Any idea why I keep getting an HTTP error 403 with RSelenium?

Hey everybody, I keep getting an HTTP error 403 when using my scraper, and I'm confused why:

a. I get it in the first place
b. I sometimes don't get the error but other times do

Any ideas? Thanks!

library(tidyverse)
library(rvest)
library(RSelenium)
library(progress)


get_schedule <- function(league, season, ..., progress = TRUE) {
  
  mydata <- tidyr::crossing(league, season)
  
  if (progress) {
    
    pb <- progress::progress_bar$new(format = "get_schedule() [:bar] :percent eta: :eta", clear = FALSE, total = nrow(mydata), show_after = 0) 
    
    pb$tick(0)
    
  }
  
  .get_schedule <- function(league, season, ...) {
  
    if (league == "KHL") {  
    
      if (season == "2018-19") {url = "https://en.khl.ru/calendar/671/00/"}
      
      else if (season == "2017-18") {url = "https://en.khl.ru/calendar/468/00/"}
      else if (season == "2016-17") {url = "https://en.khl.ru/calendar/405/00/"}
      else if (season == "2015-16") {url = "https://en.khl.ru/calendar/309/00/"}
      else if (season == "2014-15") {url = "https://en.khl.ru/calendar/266/00/"}
      else if (season == "2013-14") {url = "https://en.khl.ru/calendar/244/00/"}
      else if (season == "2012-13") {url = "https://en.khl.ru/calendar/222/00/"}
      else if (season == "2011-12") {url = "https://en.khl.ru/calendar/202/00/"}
      else if (season == "2010-11") {url = "https://en.khl.ru/calendar/185/00/"}
      else if (season == "2009-10") {url = "https://en.khl.ru/calendar/167/00/"}
      else if (season == "2008-09") {url = "https://en.khl.ru/calendar/160/00/"}
      
      else {stop("Season not available.
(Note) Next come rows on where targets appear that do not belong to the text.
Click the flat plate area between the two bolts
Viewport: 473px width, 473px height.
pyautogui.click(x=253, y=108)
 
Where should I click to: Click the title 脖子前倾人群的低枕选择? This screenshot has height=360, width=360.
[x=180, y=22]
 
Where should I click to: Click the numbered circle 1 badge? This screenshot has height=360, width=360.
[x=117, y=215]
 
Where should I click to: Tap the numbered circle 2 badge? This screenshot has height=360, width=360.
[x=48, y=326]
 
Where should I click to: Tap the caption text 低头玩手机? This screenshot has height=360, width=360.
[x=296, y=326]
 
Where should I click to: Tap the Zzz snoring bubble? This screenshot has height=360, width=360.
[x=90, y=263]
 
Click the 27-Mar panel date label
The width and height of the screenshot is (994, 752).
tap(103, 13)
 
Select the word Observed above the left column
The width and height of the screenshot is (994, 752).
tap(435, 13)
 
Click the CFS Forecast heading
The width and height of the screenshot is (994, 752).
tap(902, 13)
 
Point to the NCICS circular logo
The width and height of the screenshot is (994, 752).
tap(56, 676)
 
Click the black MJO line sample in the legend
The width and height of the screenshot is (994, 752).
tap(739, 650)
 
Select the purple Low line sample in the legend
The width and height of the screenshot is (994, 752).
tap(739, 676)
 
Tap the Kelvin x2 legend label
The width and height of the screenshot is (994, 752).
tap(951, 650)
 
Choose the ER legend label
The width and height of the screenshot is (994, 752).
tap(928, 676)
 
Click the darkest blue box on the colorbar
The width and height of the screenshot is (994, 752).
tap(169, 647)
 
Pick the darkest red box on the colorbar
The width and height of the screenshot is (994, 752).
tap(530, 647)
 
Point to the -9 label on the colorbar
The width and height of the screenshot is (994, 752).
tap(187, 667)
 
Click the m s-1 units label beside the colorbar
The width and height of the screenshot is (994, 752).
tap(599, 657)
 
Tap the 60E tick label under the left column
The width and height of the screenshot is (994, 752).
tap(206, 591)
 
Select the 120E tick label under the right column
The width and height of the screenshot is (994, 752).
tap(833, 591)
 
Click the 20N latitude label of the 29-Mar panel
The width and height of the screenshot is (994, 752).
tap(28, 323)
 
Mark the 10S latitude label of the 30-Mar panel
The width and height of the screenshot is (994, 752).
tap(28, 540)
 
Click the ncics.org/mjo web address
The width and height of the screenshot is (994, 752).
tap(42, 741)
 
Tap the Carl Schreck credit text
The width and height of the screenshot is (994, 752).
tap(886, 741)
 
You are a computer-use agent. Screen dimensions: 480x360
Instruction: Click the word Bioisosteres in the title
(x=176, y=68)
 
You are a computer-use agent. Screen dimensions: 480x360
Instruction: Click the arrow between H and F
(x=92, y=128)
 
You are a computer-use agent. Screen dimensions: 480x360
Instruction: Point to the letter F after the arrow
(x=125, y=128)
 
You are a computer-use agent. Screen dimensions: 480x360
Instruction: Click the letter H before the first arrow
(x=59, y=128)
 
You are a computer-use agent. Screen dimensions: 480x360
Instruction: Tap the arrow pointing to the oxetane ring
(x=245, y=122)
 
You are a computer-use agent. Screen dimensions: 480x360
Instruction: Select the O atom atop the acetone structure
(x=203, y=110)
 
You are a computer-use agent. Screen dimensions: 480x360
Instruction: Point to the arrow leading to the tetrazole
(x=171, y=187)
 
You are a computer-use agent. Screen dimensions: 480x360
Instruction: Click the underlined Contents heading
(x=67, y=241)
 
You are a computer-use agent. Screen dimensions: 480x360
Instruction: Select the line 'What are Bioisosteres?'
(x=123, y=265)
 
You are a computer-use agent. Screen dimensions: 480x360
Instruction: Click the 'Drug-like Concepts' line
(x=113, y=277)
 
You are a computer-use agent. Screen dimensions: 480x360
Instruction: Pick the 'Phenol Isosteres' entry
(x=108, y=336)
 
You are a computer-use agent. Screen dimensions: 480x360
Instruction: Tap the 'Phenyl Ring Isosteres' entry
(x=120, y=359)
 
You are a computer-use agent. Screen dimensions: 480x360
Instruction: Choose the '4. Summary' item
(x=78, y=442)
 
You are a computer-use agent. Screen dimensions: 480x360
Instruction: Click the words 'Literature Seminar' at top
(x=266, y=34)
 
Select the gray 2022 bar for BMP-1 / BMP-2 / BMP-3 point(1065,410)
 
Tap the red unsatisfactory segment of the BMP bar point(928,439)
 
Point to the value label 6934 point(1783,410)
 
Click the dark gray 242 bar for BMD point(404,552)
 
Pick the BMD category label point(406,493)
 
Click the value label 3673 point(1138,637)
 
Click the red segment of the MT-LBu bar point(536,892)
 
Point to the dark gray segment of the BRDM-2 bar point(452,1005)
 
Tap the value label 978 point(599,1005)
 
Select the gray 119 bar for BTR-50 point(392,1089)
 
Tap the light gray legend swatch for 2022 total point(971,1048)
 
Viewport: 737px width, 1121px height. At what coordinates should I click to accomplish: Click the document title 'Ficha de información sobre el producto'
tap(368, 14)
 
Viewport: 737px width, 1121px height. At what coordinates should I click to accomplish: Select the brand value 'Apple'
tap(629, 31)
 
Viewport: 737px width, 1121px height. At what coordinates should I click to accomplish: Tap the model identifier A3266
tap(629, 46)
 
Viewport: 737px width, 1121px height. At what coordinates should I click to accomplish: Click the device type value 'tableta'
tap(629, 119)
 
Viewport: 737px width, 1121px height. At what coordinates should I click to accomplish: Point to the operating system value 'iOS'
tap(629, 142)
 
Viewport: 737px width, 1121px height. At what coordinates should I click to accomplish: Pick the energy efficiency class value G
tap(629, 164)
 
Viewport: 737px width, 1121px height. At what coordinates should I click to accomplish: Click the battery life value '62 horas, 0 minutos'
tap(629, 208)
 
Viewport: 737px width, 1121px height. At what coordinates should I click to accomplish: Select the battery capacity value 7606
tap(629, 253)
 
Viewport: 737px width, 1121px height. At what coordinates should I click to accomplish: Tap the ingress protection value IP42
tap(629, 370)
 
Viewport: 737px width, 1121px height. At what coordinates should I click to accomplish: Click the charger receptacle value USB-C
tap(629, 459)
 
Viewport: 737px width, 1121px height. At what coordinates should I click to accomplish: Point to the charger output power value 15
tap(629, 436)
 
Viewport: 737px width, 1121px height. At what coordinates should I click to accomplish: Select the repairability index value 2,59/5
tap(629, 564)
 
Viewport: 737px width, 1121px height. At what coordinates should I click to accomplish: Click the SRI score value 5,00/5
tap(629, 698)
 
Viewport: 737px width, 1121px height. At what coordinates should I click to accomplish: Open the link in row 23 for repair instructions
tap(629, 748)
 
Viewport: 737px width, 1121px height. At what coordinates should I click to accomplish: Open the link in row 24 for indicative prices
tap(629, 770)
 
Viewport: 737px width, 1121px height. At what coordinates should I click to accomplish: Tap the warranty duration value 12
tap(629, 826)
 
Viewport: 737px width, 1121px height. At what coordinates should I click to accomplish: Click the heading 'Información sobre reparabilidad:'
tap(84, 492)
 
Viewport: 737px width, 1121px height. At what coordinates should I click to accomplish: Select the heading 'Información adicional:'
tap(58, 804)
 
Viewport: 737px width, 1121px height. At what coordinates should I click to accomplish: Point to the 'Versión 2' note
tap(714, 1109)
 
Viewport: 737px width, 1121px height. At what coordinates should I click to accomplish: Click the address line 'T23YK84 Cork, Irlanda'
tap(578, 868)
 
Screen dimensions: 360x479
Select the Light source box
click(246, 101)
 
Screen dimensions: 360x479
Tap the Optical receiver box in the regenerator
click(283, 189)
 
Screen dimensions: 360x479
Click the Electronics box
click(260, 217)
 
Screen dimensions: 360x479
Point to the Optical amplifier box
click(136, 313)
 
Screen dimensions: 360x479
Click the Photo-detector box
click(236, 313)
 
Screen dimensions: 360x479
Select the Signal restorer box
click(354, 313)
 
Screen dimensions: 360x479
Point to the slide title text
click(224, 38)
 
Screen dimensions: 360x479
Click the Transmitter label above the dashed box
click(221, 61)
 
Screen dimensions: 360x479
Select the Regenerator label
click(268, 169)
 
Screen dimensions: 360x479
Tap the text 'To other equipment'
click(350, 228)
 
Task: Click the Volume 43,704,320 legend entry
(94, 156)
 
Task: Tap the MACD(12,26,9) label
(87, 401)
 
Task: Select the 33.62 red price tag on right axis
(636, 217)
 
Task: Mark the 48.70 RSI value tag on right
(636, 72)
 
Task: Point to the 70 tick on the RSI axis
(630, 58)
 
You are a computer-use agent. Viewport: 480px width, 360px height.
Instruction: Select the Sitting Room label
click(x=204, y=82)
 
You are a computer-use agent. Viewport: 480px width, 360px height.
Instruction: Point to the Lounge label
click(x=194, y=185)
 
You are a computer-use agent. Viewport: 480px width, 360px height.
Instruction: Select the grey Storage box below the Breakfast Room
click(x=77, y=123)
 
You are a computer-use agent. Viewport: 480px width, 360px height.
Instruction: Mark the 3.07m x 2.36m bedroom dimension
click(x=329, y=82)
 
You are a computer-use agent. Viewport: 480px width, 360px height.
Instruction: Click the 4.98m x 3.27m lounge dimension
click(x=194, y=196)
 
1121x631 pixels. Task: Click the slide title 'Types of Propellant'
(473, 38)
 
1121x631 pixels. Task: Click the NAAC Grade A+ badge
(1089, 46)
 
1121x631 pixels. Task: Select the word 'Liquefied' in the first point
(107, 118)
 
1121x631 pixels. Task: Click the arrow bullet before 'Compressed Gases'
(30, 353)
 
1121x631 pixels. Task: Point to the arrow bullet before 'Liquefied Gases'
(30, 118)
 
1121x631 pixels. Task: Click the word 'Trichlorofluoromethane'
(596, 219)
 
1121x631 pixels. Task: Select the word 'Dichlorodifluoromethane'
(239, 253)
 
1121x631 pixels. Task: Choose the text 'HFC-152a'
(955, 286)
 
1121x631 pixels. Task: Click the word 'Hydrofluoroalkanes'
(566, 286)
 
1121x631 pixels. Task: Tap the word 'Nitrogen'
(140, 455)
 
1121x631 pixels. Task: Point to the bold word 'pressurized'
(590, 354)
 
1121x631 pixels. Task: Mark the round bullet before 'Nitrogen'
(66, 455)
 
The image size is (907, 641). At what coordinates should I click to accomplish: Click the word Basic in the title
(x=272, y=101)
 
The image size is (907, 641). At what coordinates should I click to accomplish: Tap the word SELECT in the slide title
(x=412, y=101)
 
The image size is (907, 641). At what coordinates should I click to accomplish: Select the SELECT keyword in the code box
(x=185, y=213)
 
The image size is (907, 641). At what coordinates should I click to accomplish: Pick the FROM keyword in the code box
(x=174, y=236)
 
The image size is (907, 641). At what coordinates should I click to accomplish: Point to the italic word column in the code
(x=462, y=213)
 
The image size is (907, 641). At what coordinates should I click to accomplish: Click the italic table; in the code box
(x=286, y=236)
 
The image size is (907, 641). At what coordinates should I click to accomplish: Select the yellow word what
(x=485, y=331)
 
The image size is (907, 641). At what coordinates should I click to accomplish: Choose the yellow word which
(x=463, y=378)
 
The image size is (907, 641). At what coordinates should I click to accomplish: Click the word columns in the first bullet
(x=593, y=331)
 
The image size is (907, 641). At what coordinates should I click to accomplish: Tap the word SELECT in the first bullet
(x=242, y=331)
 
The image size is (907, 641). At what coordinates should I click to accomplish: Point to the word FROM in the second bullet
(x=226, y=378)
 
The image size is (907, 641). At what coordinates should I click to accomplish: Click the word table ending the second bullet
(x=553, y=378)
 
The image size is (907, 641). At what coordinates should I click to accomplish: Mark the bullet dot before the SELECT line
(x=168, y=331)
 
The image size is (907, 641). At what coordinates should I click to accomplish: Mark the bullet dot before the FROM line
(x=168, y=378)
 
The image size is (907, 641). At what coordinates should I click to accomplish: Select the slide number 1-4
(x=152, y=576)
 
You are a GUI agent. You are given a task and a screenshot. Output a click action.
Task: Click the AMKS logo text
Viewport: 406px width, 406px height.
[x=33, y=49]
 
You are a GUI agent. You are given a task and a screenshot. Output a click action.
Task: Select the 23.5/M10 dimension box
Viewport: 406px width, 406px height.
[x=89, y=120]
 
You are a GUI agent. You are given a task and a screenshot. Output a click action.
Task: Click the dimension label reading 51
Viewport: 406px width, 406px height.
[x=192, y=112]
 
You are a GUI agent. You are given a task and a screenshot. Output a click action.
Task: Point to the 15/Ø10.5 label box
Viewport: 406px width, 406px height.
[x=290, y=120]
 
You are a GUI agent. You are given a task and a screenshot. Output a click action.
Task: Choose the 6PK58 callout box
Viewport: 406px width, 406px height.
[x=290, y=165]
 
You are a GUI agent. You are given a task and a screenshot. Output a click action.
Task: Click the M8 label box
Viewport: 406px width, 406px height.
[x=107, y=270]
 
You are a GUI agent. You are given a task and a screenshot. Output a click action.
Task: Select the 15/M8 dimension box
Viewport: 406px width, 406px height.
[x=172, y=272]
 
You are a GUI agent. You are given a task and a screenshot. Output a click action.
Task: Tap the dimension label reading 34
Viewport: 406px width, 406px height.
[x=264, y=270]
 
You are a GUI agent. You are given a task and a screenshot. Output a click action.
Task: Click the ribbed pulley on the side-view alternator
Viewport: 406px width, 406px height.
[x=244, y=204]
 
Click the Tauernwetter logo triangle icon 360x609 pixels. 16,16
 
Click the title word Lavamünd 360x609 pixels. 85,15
Sorry!")}
      
    }
    
    else {stop("League not available. Sorry!")}
    
    driver <- rsDriver(verbose = FALSE)
    
    driver$client$navigate(url)
        
    page <- driver$client$getPageSource() %>%
      purrr::pluck(1) %>%
      read_html()
    
    driver$client$close()
    driver$server$stop()
    
    schedule <- page %>%
      html_nodes("ul+ ul li:nth-child(1) a") %>%
      html_attr("href") %>%
      str_c("https://en.khl.ru", .) %>%
      as_tibble() %>%
      set_names("url") %>%
      mutate(season = season) %>%
      mutate(league = league) %>%
      distinct()
    
    return(schedule)
    
  }
  
  schedule_data <- map2_dfr(mydata[["league"]], mydata[["season"]], .get_schedule)
  
  return(schedule_data)
  
}

get_schedule("KHL", "2018-19")
#> Error in open.connection(con, "rb"): HTTP error 403.

Created on 2018-11-25 by the reprex package (v0.2.0).

This topic was automatically closed 21 days after the last reply. New replies are no longer allowed.